**Extracted data**
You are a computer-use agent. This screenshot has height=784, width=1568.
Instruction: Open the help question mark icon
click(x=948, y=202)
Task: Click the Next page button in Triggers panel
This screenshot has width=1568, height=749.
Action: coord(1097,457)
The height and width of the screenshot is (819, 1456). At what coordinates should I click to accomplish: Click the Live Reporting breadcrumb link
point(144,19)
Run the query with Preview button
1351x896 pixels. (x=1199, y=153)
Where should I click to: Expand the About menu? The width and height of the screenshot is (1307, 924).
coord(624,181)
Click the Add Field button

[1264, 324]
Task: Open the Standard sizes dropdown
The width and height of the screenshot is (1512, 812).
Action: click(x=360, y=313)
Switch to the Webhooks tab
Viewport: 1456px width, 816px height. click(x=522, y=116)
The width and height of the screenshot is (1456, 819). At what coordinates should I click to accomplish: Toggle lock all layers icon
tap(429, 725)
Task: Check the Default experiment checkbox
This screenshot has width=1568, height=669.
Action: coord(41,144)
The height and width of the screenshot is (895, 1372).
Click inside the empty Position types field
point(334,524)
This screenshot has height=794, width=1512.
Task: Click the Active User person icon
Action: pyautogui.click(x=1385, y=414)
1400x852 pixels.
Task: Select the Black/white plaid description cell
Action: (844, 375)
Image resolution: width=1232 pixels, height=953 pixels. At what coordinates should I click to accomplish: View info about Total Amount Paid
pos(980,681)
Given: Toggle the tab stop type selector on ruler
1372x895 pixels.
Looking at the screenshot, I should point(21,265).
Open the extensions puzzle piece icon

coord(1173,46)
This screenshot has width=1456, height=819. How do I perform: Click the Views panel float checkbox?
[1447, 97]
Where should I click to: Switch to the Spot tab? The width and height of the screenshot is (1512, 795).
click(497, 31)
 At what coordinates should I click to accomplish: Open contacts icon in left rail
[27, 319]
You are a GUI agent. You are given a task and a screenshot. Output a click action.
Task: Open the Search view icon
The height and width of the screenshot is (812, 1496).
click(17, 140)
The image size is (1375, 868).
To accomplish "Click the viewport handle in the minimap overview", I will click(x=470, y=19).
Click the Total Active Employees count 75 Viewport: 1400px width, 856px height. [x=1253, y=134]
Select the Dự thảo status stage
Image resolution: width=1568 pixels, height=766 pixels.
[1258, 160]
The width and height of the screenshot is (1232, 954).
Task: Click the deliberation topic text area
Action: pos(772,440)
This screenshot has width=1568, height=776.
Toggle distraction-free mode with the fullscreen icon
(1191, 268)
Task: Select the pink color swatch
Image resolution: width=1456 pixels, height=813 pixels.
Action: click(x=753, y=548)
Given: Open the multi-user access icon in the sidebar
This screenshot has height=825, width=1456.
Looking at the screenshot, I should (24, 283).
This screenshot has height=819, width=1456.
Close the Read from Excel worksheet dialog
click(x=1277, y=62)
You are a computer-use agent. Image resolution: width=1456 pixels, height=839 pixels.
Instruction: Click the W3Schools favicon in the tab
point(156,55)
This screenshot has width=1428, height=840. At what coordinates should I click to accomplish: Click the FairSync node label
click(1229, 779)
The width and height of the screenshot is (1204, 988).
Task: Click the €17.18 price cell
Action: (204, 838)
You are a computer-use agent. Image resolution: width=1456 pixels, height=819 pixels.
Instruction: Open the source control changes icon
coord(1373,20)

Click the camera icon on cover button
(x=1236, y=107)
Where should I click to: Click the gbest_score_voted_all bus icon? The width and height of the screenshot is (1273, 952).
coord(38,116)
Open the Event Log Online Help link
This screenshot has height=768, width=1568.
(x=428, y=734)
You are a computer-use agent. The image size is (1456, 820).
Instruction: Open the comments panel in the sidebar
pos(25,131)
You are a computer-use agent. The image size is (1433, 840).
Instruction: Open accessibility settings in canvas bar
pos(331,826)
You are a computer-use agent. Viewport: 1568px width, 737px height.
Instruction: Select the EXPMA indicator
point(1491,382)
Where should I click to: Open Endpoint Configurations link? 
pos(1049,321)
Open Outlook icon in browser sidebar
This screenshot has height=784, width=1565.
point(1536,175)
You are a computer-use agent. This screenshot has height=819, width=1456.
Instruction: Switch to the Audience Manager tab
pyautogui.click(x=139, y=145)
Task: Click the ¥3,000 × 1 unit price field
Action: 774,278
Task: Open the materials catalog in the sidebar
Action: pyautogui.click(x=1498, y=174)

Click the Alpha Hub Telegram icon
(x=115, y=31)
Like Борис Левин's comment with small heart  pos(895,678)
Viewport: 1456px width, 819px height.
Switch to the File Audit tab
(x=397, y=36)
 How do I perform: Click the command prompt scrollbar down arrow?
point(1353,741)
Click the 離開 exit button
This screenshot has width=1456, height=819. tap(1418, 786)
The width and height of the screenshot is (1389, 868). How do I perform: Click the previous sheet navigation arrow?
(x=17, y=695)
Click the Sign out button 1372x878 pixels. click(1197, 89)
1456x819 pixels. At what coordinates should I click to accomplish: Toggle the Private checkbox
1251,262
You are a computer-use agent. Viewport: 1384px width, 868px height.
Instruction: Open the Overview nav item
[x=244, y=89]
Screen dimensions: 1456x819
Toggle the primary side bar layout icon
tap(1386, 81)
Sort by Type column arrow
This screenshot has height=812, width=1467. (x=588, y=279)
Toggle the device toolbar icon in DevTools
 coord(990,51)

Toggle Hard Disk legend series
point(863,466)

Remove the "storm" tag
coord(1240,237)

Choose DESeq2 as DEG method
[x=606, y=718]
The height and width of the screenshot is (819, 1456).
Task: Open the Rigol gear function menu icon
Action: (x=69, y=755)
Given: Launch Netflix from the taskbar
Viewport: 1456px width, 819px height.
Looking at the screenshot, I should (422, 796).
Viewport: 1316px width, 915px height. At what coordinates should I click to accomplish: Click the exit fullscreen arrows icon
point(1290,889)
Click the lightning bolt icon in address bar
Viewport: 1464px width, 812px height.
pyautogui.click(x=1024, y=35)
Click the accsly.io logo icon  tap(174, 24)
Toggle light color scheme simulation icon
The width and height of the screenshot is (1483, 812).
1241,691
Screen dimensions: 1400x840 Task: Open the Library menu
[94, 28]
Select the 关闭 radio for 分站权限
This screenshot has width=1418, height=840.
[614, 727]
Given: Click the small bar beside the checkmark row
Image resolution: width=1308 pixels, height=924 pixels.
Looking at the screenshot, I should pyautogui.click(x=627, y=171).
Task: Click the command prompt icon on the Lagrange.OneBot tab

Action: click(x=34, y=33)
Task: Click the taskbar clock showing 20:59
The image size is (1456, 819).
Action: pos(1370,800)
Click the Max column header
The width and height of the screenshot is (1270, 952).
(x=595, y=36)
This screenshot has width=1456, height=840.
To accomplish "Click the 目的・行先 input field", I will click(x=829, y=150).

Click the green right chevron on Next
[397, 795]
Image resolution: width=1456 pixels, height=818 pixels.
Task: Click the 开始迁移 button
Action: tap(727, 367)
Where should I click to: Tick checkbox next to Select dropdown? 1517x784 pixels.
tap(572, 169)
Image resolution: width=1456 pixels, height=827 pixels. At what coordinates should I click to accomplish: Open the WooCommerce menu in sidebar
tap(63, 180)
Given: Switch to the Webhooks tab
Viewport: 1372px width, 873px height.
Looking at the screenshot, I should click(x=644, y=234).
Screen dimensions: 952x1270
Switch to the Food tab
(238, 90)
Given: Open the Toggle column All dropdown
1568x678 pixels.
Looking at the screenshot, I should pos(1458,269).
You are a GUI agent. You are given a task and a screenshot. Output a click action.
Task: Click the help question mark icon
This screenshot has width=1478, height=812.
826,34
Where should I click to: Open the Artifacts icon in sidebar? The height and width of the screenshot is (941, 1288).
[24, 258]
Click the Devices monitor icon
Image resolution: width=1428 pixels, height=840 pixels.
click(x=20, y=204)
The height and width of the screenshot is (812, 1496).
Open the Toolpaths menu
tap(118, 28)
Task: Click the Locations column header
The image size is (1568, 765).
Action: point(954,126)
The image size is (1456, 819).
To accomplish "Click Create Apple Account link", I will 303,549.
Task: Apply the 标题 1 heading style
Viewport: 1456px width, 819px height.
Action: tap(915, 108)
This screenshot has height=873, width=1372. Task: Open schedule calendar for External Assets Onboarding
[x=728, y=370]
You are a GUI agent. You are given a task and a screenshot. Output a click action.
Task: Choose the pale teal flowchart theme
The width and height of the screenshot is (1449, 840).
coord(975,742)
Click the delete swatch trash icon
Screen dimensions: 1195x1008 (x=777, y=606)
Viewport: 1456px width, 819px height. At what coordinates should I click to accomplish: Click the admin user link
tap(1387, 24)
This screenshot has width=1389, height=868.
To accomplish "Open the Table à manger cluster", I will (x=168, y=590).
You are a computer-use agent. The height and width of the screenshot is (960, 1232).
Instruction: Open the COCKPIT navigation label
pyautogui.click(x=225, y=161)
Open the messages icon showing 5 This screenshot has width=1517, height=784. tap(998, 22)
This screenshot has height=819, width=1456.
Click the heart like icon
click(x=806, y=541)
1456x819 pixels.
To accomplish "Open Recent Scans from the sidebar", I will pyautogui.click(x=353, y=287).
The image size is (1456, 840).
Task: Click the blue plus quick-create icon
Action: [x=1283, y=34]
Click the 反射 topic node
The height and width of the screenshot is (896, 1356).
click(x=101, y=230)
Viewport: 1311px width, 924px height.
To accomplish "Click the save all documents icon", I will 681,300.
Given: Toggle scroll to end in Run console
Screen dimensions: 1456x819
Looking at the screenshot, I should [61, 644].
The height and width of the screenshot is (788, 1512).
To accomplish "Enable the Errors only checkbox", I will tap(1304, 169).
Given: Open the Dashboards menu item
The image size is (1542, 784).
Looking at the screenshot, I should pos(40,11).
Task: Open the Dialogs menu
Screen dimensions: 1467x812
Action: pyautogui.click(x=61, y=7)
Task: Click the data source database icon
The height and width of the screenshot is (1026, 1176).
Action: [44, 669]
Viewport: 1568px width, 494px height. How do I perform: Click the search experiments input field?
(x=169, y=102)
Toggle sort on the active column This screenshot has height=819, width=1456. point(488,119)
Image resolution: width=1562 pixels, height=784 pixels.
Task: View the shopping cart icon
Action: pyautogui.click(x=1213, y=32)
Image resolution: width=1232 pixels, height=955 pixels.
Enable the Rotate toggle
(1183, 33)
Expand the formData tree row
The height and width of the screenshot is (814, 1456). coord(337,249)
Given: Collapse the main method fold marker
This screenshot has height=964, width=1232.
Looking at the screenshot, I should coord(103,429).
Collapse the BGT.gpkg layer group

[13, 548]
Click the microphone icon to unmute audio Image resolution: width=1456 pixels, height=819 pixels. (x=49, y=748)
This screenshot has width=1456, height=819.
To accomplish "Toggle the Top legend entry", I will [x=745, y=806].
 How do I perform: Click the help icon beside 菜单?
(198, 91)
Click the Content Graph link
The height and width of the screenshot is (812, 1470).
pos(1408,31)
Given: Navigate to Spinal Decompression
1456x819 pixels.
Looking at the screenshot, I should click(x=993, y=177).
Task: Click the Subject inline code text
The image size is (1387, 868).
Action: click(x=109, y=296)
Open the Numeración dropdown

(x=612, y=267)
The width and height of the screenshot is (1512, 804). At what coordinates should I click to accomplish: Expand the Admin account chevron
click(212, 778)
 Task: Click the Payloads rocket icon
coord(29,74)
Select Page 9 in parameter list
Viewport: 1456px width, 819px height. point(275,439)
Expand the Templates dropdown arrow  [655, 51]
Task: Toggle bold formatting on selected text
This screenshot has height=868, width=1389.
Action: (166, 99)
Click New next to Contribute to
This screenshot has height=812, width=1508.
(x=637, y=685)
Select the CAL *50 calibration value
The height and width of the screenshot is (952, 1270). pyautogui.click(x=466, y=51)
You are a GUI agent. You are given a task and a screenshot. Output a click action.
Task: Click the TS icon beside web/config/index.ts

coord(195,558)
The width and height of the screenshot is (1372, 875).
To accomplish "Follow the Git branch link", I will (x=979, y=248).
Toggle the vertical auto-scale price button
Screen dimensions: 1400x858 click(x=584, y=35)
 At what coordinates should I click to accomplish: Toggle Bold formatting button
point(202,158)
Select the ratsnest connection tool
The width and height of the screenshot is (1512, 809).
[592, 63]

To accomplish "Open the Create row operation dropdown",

**Exercise goal**
Count how many lines of the entries contain the word "showing", and respond with that count only.

**Exercise answer**
2